• _Data to use_:

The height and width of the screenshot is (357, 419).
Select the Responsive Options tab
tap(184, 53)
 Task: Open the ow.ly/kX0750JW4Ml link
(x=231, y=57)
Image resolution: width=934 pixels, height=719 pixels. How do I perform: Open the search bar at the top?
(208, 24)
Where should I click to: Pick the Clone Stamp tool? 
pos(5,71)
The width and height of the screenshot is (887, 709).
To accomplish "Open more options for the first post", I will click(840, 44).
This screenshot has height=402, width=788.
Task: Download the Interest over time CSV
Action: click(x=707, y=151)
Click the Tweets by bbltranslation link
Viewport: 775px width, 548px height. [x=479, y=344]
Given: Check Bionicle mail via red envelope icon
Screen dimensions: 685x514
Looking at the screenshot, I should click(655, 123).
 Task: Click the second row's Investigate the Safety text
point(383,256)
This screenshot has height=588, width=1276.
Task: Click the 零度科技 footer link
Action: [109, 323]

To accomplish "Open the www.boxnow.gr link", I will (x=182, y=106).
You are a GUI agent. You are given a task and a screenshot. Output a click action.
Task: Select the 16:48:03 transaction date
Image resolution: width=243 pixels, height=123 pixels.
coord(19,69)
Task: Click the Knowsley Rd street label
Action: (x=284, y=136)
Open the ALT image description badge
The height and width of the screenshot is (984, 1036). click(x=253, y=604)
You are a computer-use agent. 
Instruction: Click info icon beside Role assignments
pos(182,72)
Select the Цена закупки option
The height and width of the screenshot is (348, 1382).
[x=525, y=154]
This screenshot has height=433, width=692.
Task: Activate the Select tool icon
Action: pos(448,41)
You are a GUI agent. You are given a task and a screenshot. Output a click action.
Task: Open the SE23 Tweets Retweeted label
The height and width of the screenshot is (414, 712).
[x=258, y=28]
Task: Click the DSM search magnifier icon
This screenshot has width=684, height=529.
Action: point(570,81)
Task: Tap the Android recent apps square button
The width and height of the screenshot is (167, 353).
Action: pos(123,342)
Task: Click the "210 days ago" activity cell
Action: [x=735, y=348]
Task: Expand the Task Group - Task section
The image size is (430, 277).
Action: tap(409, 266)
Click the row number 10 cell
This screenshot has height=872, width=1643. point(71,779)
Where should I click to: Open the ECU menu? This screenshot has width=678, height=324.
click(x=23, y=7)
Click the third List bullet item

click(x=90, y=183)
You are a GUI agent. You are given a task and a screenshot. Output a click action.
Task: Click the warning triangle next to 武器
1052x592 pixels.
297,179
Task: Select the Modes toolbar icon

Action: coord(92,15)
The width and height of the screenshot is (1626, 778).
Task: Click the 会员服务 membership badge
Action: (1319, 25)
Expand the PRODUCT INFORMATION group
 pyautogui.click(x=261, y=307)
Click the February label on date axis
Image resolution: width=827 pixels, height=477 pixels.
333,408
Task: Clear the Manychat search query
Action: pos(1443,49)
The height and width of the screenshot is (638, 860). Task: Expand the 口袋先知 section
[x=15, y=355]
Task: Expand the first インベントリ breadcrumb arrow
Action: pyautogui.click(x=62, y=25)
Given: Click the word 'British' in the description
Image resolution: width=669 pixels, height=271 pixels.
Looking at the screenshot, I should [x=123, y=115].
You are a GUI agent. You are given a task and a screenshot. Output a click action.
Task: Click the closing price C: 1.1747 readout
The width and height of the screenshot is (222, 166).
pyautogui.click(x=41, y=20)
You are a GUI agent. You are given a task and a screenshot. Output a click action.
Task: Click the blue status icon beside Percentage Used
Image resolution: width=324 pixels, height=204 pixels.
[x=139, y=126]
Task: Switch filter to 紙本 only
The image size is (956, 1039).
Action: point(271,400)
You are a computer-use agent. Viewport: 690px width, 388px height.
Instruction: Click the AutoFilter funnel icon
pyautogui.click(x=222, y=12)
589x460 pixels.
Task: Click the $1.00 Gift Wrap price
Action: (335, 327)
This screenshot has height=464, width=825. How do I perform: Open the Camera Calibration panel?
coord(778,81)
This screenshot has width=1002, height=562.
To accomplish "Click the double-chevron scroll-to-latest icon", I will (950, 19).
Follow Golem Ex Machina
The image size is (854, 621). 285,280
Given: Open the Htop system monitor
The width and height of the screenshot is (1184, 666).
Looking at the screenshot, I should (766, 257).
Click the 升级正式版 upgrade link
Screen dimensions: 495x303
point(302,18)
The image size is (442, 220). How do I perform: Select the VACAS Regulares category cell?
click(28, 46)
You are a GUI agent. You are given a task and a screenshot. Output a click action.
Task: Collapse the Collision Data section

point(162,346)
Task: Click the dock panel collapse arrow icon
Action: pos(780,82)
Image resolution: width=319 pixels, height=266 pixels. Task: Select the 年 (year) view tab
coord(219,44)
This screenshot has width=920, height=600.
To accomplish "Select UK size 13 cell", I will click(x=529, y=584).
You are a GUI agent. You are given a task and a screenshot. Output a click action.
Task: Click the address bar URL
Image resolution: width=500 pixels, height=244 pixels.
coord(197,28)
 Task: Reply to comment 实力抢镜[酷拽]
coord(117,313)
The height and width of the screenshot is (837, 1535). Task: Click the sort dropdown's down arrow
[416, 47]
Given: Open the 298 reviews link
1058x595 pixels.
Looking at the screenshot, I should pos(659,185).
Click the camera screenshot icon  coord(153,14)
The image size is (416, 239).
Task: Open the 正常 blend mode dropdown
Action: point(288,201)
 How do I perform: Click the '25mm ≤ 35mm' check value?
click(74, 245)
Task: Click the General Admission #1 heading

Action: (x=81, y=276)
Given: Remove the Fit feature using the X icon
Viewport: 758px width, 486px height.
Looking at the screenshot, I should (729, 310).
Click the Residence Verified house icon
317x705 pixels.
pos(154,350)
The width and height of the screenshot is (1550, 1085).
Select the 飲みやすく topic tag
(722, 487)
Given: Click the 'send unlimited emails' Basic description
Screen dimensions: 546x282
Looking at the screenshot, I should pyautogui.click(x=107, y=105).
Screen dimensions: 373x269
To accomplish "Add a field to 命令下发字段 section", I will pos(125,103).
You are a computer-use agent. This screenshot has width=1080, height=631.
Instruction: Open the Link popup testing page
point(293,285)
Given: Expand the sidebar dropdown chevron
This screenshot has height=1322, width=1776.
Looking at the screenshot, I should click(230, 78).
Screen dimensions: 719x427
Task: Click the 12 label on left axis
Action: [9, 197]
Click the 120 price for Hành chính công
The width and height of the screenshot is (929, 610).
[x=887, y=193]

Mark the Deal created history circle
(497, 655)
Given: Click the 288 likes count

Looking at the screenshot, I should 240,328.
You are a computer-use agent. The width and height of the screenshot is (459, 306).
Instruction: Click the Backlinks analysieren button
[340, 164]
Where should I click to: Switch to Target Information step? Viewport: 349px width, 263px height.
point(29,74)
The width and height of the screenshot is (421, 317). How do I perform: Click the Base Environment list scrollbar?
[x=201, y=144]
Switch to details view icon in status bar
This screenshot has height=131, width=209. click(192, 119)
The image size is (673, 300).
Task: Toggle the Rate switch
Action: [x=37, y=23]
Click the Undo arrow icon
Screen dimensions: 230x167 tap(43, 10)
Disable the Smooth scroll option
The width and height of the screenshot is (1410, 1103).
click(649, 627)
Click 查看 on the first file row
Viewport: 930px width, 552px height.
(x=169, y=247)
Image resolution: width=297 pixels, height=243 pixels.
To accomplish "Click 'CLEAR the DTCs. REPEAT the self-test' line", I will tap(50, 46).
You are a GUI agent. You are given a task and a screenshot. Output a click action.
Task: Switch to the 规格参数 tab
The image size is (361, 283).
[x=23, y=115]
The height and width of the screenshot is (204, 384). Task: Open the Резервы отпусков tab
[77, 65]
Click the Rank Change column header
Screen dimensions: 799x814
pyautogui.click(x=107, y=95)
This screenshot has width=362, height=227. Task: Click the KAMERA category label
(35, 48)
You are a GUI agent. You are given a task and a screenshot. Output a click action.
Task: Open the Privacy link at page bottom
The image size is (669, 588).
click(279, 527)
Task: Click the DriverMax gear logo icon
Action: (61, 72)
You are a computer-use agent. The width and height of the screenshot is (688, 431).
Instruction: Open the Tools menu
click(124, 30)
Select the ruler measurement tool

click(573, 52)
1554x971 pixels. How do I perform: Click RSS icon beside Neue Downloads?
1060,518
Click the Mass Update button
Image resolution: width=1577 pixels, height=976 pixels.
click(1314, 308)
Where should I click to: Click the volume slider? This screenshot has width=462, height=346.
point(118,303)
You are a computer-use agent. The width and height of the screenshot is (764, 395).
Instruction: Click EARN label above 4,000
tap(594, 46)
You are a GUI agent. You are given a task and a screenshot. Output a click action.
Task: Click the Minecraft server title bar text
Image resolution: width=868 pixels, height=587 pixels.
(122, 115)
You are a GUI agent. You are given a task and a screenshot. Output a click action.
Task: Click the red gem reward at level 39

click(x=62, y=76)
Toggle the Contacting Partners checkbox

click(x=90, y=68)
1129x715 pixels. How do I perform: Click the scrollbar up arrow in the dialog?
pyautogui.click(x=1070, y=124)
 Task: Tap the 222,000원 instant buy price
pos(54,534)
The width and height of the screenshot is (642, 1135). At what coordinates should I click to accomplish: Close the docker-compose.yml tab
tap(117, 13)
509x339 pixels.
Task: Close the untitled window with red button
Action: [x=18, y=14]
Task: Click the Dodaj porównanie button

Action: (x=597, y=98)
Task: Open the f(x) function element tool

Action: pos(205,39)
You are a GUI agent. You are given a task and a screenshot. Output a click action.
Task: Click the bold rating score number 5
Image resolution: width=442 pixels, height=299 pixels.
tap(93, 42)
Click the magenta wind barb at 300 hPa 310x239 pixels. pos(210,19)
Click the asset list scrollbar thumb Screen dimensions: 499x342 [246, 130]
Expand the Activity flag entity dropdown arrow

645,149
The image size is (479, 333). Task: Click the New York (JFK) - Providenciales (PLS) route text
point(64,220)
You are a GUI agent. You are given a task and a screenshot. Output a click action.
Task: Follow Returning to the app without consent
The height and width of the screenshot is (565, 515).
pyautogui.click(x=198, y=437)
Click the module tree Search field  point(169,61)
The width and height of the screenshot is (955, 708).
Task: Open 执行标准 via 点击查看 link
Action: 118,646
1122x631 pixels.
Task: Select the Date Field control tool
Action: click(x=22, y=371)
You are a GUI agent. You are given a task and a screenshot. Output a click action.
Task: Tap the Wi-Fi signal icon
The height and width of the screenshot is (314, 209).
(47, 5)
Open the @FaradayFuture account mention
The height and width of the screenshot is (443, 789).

• _Exercise aim_: Reproduce the rows from the line with "Given: Click the word" up to and including the line with "Action: pos(780,82)", swapping "GUI agent" for "UI agent" and leaving everything else unchanged.

• _Task result_:
Given: Click the word 'British' in the description
Image resolution: width=669 pixels, height=271 pixels.
Looking at the screenshot, I should [x=123, y=115].
You are a UI agent. You are given a task and a screenshot. Output a click action.
Task: Click the closing price C: 1.1747 readout
The width and height of the screenshot is (222, 166).
pyautogui.click(x=41, y=20)
You are a UI agent. You are given a task and a screenshot. Output a click action.
Task: Click the blue status icon beside Percentage Used
Image resolution: width=324 pixels, height=204 pixels.
[x=139, y=126]
Task: Switch filter to 紙本 only
The image size is (956, 1039).
Action: point(271,400)
You are a computer-use agent. Viewport: 690px width, 388px height.
Instruction: Click the AutoFilter funnel icon
pyautogui.click(x=222, y=12)
589x460 pixels.
Task: Click the $1.00 Gift Wrap price
Action: (335, 327)
This screenshot has height=464, width=825. How do I perform: Open the Camera Calibration panel?
coord(778,81)
This screenshot has width=1002, height=562.
To accomplish "Click the double-chevron scroll-to-latest icon", I will (950, 19).
Follow Golem Ex Machina
The image size is (854, 621). 285,280
Given: Open the Htop system monitor
The width and height of the screenshot is (1184, 666).
Looking at the screenshot, I should (766, 257).
Click the 升级正式版 upgrade link
Screen dimensions: 495x303
point(302,18)
The image size is (442, 220). How do I perform: Select the VACAS Regulares category cell?
click(28, 46)
You are a UI agent. You are given a task and a screenshot. Output a click action.
Task: Collapse the Collision Data section

point(162,346)
Task: Click the dock panel collapse arrow icon
Action: pos(780,82)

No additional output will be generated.